Summarize and visualize the quality of guide bins in the provided GEM file.

Parameters:

gem_path – Path to the input GEM file.
guide_prefix – Optional string. If provided, filter guide IDs starting with this prefix.
fig_path – Optional string. Path to save the output plot image. If None, the plot will be displayed instead.

Returns:

None. Shows or saves a figure displaying summary statistics of the guide bins.

Remove Mitochondrial, Ribosomal, Housekeeping, and lncRNA Genes using tardis_spac.utils.remove_mito_ribo_hk_lnc_genes()

Note

Housekeeping gene list is from He2020Nature_mouseHK.txt. Refer to Nature paper for more details.

tardis_spac.utils.remove_mito_ribo_hk_lnc_genes(adata, housekeeping_list='He2020Nature_mouseHK.txt')

Remove genes related to mitochondria, ribosomes, housekeeping, or annotated as lncRNAs from the dataset.

Parameters:

adata – AnnData object. The input data matrix with genes in adata.var_names.
housekeeping_list – Path to a text file containing housekeeping gene names. Default: “He2020Nature_mouseHK.txt”

Returns:

AnnData object with unwanted genes removed.

Filter and Process Guide Reads using tardis_spac.utils.filter_guide_reads() This process is essential for removing noise guide reads and keeping major signals for more accurate analysis.

Note

For Stereoseq data only. For Visium HD data, we recommend running TARDIS directly.

tardis_spac.utils.filter_guide_reads(gem_path, guide_prefix=None, output_path=None, binarilize=False, assign_pattern='max', filter_threshold=None)

Filter and process guide reads from a GEM file.

Parameters:

gem_path – Path to the input GEM file.
guide_prefix – Optional string.

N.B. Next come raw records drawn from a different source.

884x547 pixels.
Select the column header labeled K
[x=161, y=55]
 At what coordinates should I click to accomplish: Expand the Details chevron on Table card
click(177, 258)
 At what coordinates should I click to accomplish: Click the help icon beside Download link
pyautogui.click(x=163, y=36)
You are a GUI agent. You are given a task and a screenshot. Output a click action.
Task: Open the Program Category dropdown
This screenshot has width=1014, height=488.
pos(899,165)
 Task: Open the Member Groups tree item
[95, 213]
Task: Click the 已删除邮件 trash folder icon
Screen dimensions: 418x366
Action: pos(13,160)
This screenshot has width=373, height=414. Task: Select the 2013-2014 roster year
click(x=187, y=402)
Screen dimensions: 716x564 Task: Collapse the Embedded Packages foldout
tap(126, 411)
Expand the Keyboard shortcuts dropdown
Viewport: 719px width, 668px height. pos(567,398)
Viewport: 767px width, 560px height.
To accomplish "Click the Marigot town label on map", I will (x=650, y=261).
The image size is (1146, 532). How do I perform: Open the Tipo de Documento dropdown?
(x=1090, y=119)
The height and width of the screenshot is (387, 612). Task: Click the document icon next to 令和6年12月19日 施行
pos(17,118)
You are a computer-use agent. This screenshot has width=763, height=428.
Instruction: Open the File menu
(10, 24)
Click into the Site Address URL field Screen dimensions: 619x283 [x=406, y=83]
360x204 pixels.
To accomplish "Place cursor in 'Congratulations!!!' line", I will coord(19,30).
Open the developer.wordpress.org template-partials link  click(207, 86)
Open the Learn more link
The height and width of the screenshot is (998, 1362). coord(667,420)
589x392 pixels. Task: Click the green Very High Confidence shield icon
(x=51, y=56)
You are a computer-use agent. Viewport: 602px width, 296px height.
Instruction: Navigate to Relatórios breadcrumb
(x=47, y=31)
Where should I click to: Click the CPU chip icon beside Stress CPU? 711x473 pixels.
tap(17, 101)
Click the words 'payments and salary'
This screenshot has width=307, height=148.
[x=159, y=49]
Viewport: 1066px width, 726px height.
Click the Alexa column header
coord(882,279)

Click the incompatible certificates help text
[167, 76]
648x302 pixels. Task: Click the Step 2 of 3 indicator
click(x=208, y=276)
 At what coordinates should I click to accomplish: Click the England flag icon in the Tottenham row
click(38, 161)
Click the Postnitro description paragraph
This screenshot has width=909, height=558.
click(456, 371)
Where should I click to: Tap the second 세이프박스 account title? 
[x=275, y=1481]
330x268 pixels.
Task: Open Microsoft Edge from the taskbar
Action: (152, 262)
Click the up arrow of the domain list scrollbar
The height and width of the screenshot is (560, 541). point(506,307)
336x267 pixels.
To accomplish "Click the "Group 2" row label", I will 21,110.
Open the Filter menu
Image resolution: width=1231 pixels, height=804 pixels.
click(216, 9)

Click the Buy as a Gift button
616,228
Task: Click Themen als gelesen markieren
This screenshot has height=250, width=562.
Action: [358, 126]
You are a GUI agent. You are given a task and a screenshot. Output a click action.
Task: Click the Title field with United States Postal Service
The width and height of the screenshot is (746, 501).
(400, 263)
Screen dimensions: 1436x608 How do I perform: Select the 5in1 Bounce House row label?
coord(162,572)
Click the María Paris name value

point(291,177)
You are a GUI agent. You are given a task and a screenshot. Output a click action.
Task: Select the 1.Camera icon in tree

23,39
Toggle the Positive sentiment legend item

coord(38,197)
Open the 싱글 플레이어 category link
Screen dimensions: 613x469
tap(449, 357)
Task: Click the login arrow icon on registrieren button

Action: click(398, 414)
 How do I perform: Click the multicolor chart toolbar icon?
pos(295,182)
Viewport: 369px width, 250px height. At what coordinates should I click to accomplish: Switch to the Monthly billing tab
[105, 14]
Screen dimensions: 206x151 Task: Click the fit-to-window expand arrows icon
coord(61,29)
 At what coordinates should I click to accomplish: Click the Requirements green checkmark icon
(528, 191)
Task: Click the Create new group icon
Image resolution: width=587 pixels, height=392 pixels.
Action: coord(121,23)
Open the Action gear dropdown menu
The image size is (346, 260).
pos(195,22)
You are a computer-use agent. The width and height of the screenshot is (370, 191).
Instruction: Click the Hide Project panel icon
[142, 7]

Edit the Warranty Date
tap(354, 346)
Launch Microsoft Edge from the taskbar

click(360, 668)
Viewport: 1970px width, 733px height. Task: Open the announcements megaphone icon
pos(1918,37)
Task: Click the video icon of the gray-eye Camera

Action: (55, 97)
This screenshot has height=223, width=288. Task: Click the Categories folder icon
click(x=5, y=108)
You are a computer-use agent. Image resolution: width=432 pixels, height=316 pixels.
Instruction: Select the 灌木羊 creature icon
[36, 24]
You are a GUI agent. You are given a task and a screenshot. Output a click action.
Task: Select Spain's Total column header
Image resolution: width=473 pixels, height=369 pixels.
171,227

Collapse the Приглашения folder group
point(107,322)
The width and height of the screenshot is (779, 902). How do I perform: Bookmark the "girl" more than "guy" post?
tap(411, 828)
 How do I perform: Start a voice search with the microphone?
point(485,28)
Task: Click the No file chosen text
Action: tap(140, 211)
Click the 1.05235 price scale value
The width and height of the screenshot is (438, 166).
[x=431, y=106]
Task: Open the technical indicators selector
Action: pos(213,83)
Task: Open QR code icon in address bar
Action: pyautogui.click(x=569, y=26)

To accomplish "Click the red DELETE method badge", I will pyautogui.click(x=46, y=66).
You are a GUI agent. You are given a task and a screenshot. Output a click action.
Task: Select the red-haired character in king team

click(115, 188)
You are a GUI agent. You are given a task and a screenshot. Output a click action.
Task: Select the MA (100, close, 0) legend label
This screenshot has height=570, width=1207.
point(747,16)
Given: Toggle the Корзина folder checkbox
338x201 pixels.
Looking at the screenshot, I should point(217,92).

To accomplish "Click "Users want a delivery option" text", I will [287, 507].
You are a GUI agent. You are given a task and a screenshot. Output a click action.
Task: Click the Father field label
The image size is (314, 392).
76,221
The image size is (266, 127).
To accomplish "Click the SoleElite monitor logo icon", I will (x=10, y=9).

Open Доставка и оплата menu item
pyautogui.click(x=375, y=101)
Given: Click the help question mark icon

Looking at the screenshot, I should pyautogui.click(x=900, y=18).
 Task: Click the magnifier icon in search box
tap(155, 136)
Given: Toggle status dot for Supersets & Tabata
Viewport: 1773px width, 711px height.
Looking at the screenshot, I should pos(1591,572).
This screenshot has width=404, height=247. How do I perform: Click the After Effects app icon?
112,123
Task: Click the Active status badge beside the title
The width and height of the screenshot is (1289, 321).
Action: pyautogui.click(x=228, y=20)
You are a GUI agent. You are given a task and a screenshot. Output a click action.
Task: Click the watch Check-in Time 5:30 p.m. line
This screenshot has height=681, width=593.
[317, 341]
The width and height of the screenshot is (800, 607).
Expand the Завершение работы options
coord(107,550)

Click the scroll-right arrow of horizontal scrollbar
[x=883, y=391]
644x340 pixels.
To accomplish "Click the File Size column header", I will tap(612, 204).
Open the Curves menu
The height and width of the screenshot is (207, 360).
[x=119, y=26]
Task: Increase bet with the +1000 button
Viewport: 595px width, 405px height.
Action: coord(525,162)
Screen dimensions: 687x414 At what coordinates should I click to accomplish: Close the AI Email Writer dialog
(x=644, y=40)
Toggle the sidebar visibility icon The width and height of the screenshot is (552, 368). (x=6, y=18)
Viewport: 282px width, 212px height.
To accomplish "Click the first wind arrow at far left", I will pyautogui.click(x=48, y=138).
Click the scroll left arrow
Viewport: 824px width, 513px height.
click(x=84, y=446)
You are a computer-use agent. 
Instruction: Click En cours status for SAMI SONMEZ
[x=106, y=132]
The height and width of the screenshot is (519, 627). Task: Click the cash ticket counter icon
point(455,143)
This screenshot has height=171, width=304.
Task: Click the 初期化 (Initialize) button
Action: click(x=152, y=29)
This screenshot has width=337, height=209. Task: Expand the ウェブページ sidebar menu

Filter guide names with this prefix.
output_path – Path to save filtered results. If None, returns the filtered DataFrame.
binarilize – If True, binarize all bin counts to 1 (recommended for high-resolution/high-library datasets).
assign_pattern – How to handle bins with multiple guides: ‘max’ (keep guide with max count), ‘drop’ (remove such bins), or ‘all’ (keep all).
filter_threshold – Integer. Minimum MIDCount threshold for bin filtering.

Returns:

Filtered pandas DataFrame if output_path is None, otherwise None.

from tardis_spac.utils import filter_guide_reads
filter_guide_reads(
   "guide.gem",
   guide_prefix="sg",
   output_path="filtered_guide.gem",
   binarilize=True, # Recommended for tumor / immune cell perturbation datasets
   assign_pattern="max", # Recommended for more clean guide assignment
   filter_threshold=10 # Minimum MIDCount (UMI) threshold for bin filtering
)

Combine Guide Replicates using tardis_spac.utils.combine_guide_replicates()

Note

Guide replicates are guide probes targeting the same gene and are typically labeled with an underscore and a number.

For example, a guide probe targeting the gene A with replicate number 1 would be labeled as A_1.

Similarly, a guide probe targeting the gene B with replicate number 2 would be labeled as B_2.

These guide probes are often used to measure the expression of the same gene in different conditions or tissues.

In TARDIS, we collapse these guide probes into a single guide name by summing the counts of the replicate guides.

tardis_spac.utils.combine_guide_replicates(gdata)

Merge guide replicates in the input AnnData object by collapsing underscore-delimited replicates into a single guide name.

Parameters:: gdata – AnnData object of guide count data with var_names containing replicates.
Returns:: AnnData object with guides collapsed (replicates summed per guide).